_Written instruction_: Reproduce verbatim the lines of the material below, starting with the line that contains "Image resolution: width=1553, height=720." and continuing through the line that contains "Téma zájezdu: (254, 155)".
------------------------------------------------------------------------
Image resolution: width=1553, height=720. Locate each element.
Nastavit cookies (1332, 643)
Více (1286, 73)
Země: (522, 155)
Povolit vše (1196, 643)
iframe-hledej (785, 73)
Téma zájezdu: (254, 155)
------------------------------------------------------------------------
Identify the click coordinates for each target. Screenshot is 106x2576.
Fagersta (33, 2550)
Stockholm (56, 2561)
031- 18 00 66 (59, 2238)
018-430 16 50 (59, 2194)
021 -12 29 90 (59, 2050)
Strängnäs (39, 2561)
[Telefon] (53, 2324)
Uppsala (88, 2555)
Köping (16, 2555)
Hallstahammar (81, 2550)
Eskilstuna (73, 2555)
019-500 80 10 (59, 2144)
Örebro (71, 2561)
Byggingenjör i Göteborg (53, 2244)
------------------------------------------------------------------------
_Exercise output_:
Image resolution: width=1553, height=720. Locate each element.
Nastavit cookies (1332, 643)
Více (1286, 73)
Země: (522, 155)
Povolit vše (1196, 643)
iframe-hledej (785, 73)
Téma zájezdu: (254, 155)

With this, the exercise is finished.